Mengupas Problem Banjir Kalsel: Ratusan Eks Lubang Tambang di DAS Barito Terendus!
Walhi sebelumnya memprediksi bencana ekologis bakal menerjang Kalsel mengingat separuh dari wilayahnya sudah dibebani izin tambang, dan perkebunan monokultur.
“Dari 3,7 juta hektare total luas lahan di Kalsel, nyaris 50 persen antaranya sudah dikuasai oleh perizinan tambang dan kelapa sawit,” kata Kisworo kepada bakabar.com.
Walhi menemukan 814 lubang milik 157 perusahaan batu bara. Sebagian lubang berstatus aktif, dan sebagian lagi ditinggalkan tanpa ditutup kembali (reklamasi).
“Jadi, jangan hanya menyalahkan hujan. Harusnya Presiden Jokowi berani memanggil pemilik perusahaan-perusahaan tambang, sawit, HTI, HPH, dan kita dialog terbuka di hadapan rakyat dan organisasi masyarakat sipil,” ujar Kisworo.
Walhi melihat rusaknya ekosistem alami di daerah hulu sebagai area tangkapan air menjadi penyebab utama banjir terparah dalam sejarah Kalimantan Selatan ini.
“Seperti yang saya sampaikan pada tahun lalu, bahwa Kalsel ini darurat ruang dan ekologi,” kata Kisworo.
Menurutnya, pemerintah mesti segera menindaklanjuti temuan tutupan lahan dan daerah aliran sungai yang sudah rusak kritis.
“Tanggap bencana, sebelum, pada saat dan pascabencana. Review perizinan dan jangan menambah izin baru untuk tambang dan izin baru untuk tambang dan perkebunan monokultur skala besar, sawit, HTI, HPH,” katanya.
Termasuk meninjau ulang Rencana Tata Ruang Wilayah (RTRW) Kalimantan Selatan.
Sehingga dalam wacana pembangunan jangka menengah dan panjang, pemerintah juga memperhitungkan daya tampung lingkungan hidup.
Lebih jauh, mengaudit lingkungan dan peninjauan izin-izin tambang bermasalah maupun yang belum beroperasi.
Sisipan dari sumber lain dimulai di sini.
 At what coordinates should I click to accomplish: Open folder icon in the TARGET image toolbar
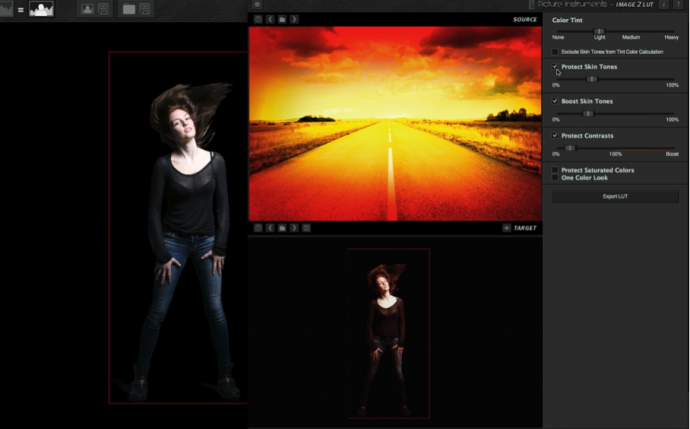pos(282,228)
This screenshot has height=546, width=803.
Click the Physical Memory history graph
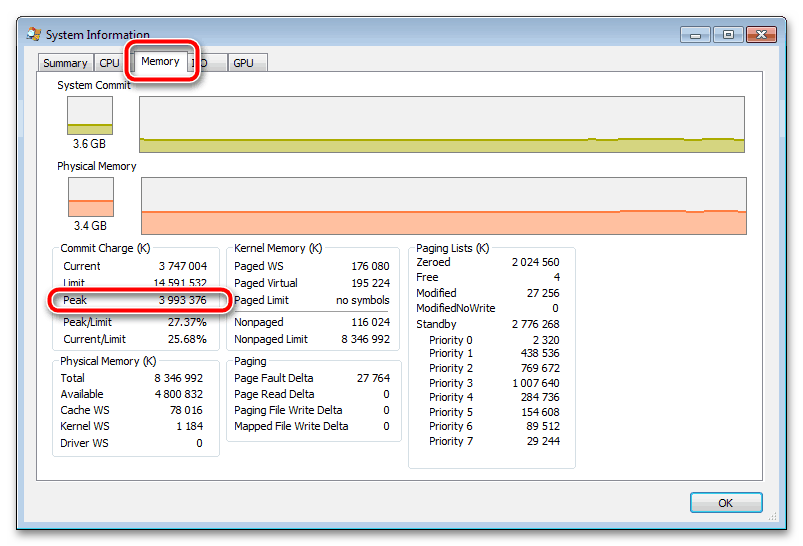[x=444, y=206]
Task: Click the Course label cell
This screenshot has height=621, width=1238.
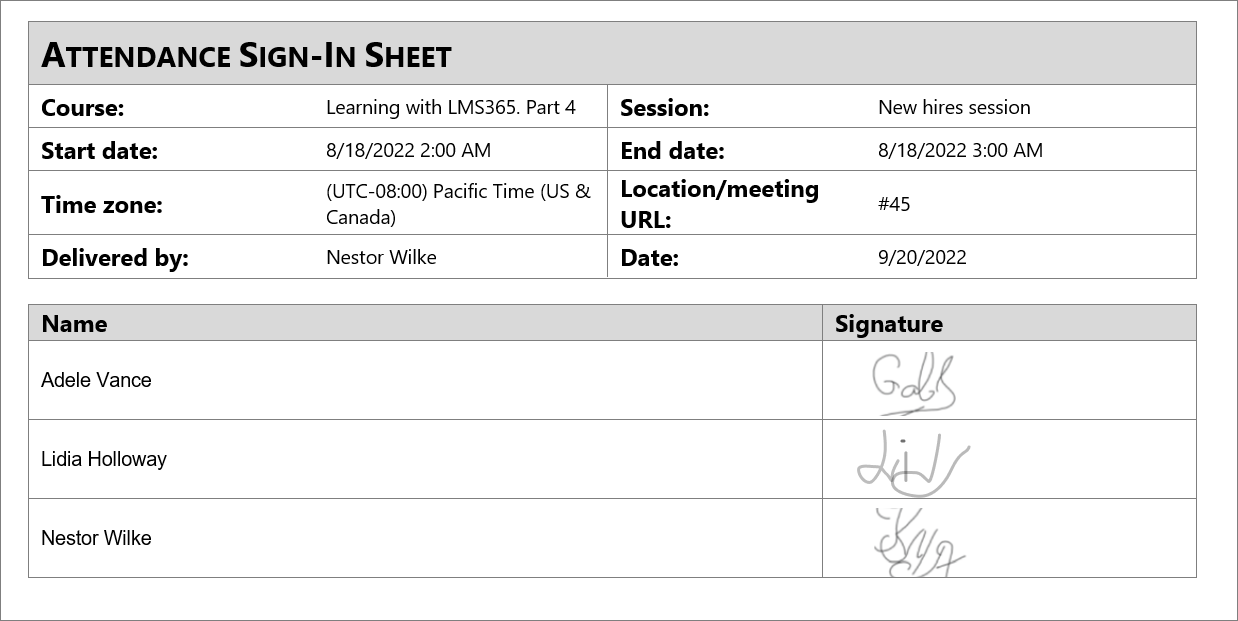Action: [83, 108]
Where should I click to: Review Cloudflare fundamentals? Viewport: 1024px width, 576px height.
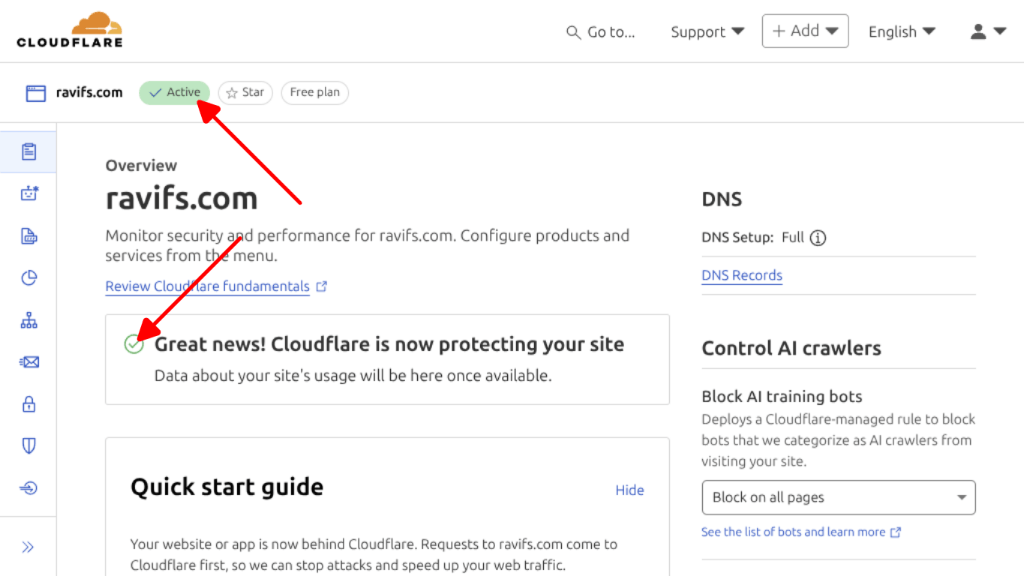pyautogui.click(x=209, y=286)
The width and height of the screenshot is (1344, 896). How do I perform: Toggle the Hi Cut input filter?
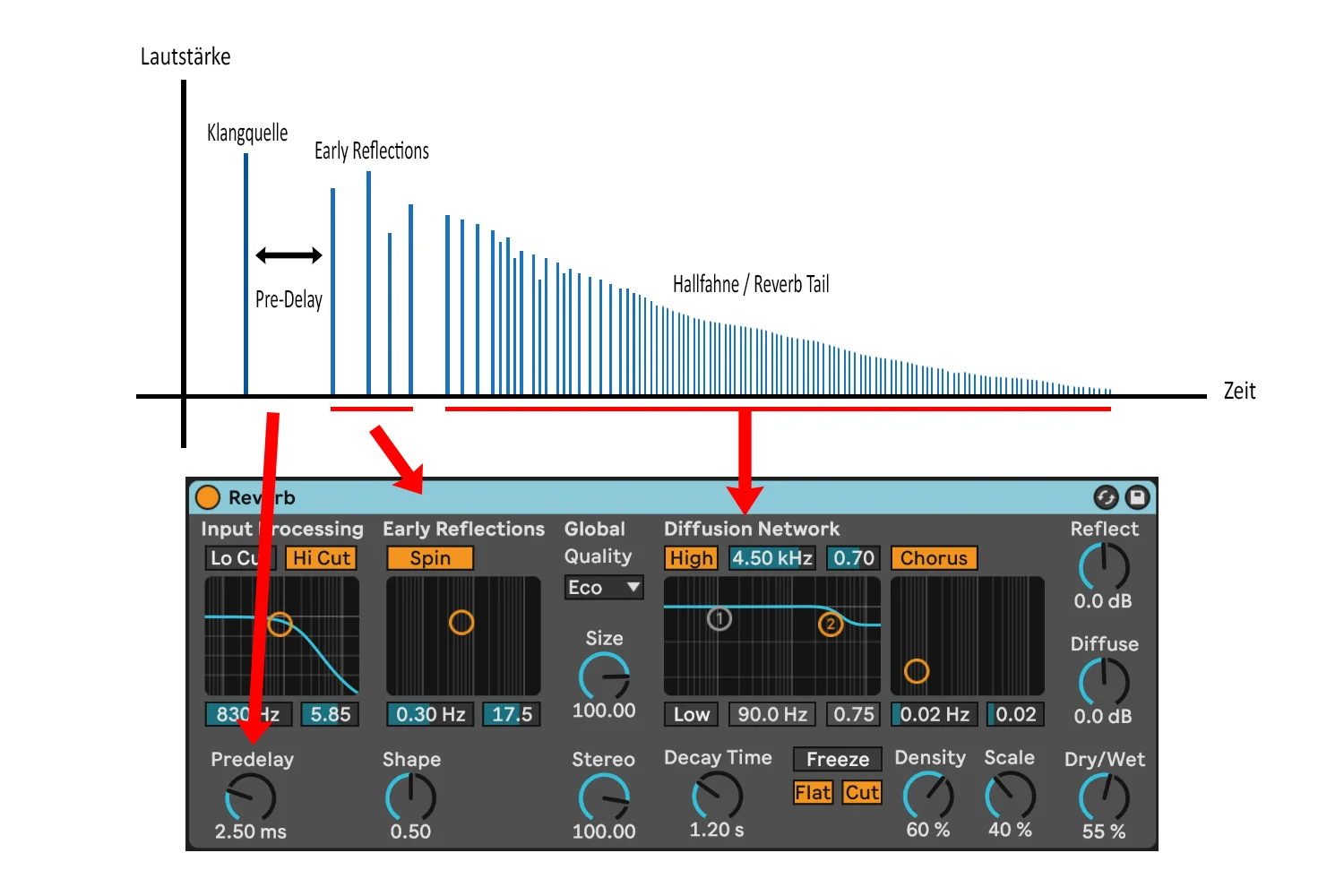click(x=321, y=558)
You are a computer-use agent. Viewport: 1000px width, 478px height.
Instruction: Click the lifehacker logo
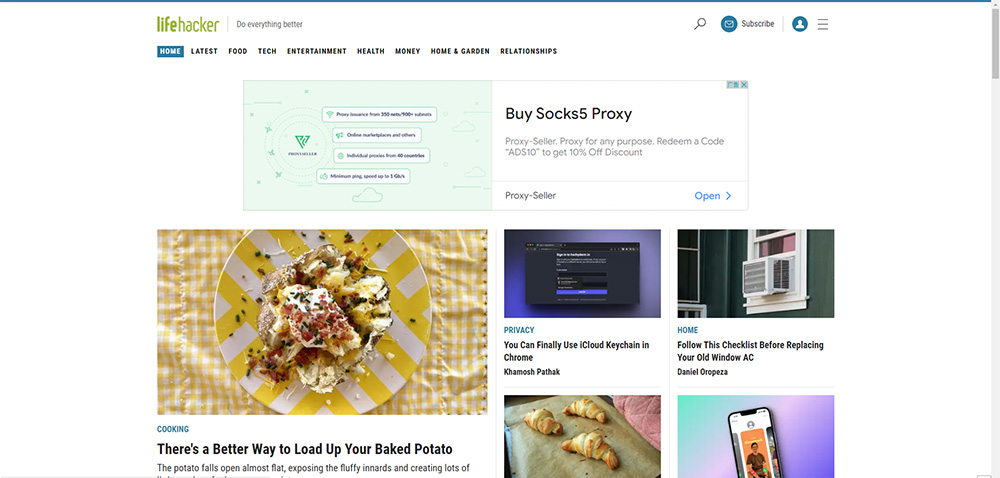click(x=188, y=24)
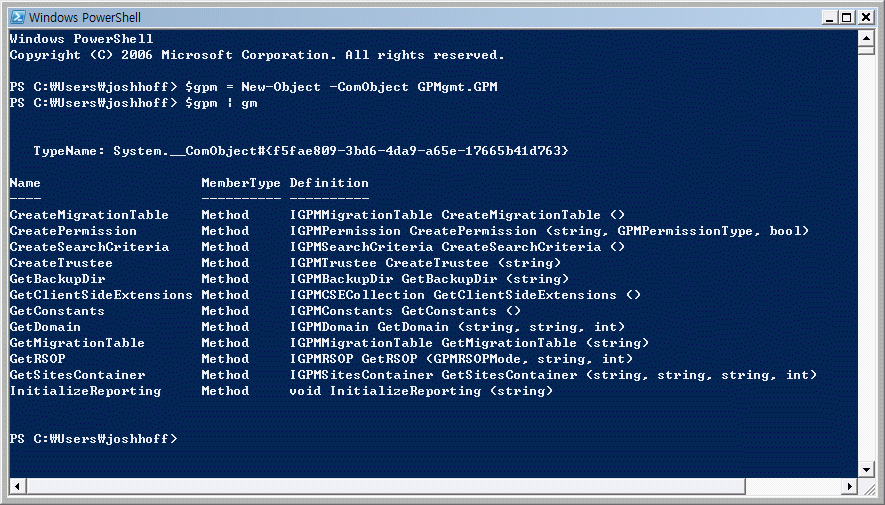Click the InitializeReporting method name
This screenshot has width=885, height=505.
85,391
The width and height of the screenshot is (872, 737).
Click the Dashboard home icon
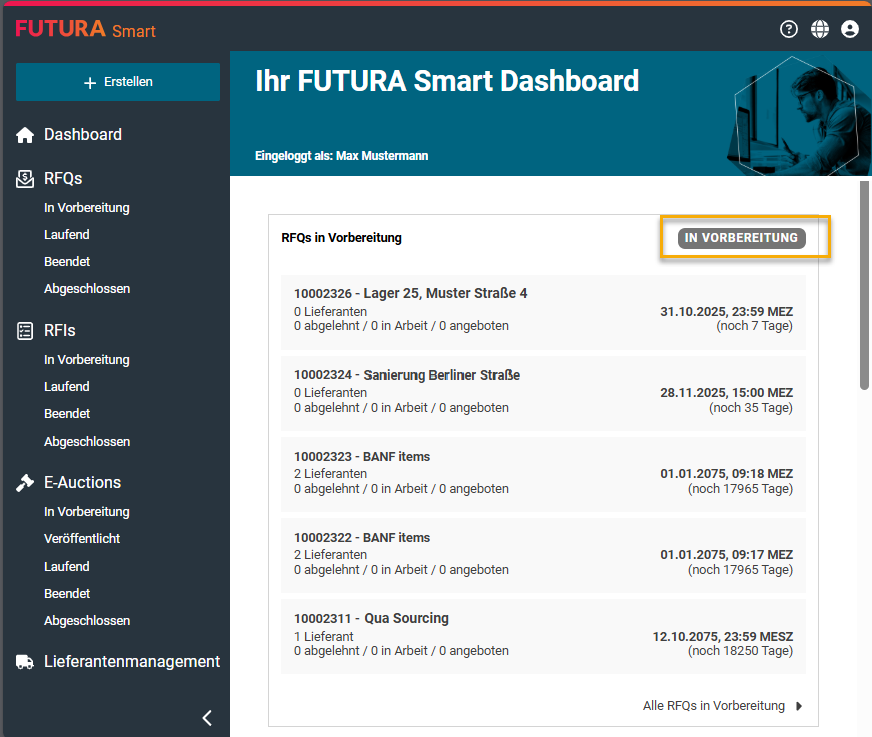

“Kami mendesak pemerintah pusat dan daerah membentuk Komisi Khusus Kejahatan Tambang, dan Pengadilan Lingkungan,” katanya.
Setali tiga uang, Pengamat Lingkungan Hidup, Drs Hamdi menilai faktor utama banjir Kalsel tak lepas dari degradasi lingkungan hidup.
“Hutan kita sudah sangat-sangat berkurang. Kebanyakan menjadi lahan terbuka akibat aktivitas illegal logging dan perubahan fungsi menjadi kawasan tambang,” katanya.
Mantan Kepala Dinas Lingkungan Hidup Kota Banjarmasin itu juga menyinggung luasan lahan gambut yang makin hari menyusut.
“Sekilas kita bisa lihat beberapa lahan gambut di Batola, Tapin dan HSS jadi kebun sawit,” katanya.
Walau begitu, Hamdi tak menampik banjir parah yang melanda Kalsel tak lepas dari faktor anomali cuaca ekstrem.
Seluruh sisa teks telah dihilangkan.